#### [PAGE TEXT]
The earliest type of network topology was the bus topology, which uses a single cable to connect all the computers in the network to each other, as shown in the image below. This network topology was adopted initially because running a single cable past all the computers in the network is easier and uses less wiring than other topologies. Because early bus topology networks used bulky coaxial cables, these factors were important advantages. Both 10BASE-5 (thick) and 10BASE-2 (thin) Ethernet networks are based on the bus topology.
A 10BASE-2 network is an example of a linear bus topology, attaching all network devices to a common cable.

#### [RECORD EXCERPTS]
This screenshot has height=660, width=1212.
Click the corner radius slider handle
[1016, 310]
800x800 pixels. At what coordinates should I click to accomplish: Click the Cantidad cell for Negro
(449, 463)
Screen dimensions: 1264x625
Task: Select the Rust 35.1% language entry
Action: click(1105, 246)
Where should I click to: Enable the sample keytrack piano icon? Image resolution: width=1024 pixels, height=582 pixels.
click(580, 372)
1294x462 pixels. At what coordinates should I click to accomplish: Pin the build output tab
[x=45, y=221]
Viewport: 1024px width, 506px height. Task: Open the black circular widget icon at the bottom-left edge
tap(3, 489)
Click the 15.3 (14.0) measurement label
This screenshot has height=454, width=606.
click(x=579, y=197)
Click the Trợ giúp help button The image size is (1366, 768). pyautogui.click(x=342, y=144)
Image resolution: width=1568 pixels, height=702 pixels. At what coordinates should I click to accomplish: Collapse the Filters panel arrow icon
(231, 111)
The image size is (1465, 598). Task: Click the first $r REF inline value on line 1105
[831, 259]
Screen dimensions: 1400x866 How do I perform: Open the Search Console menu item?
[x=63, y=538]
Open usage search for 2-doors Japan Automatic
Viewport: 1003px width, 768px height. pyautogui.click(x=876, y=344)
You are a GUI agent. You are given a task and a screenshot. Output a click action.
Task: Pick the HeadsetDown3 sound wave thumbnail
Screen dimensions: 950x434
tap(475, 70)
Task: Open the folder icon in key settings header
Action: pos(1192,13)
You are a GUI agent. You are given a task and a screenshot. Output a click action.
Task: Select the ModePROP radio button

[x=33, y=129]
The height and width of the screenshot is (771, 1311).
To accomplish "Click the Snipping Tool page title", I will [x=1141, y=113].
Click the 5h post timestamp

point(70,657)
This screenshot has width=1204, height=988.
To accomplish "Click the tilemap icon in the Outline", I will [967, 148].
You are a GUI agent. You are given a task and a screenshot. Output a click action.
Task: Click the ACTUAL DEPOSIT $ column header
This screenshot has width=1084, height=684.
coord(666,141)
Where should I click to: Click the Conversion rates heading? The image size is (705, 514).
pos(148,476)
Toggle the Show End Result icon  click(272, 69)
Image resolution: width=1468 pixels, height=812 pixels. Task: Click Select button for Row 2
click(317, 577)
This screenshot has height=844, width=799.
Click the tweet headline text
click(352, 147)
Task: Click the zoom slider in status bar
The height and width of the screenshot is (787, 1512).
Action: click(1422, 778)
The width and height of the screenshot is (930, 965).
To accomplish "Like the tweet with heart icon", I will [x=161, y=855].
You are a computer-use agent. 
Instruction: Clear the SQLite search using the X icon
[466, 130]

#### [WHAT YOU SHOULD DO]
Return the part of the bus topology passage above that starts with the words containing "The earliest type" and ends with "the bus topology.", copied word for word.

#### [TASK OUTPUT]
The earliest type of network topology was the bus topology, which uses a single cable to connect all the computers in the network to each other, as shown in the image below. This network topology was adopted initially because running a single cable past all the computers in the network is easier and uses less wiring than other topologies. Because early bus topology networks used bulky coaxial cables, these factors were important advantages. Both 10BASE-5 (thick) and 10BASE-2 (thin) Ethernet networks are based on the bus topology.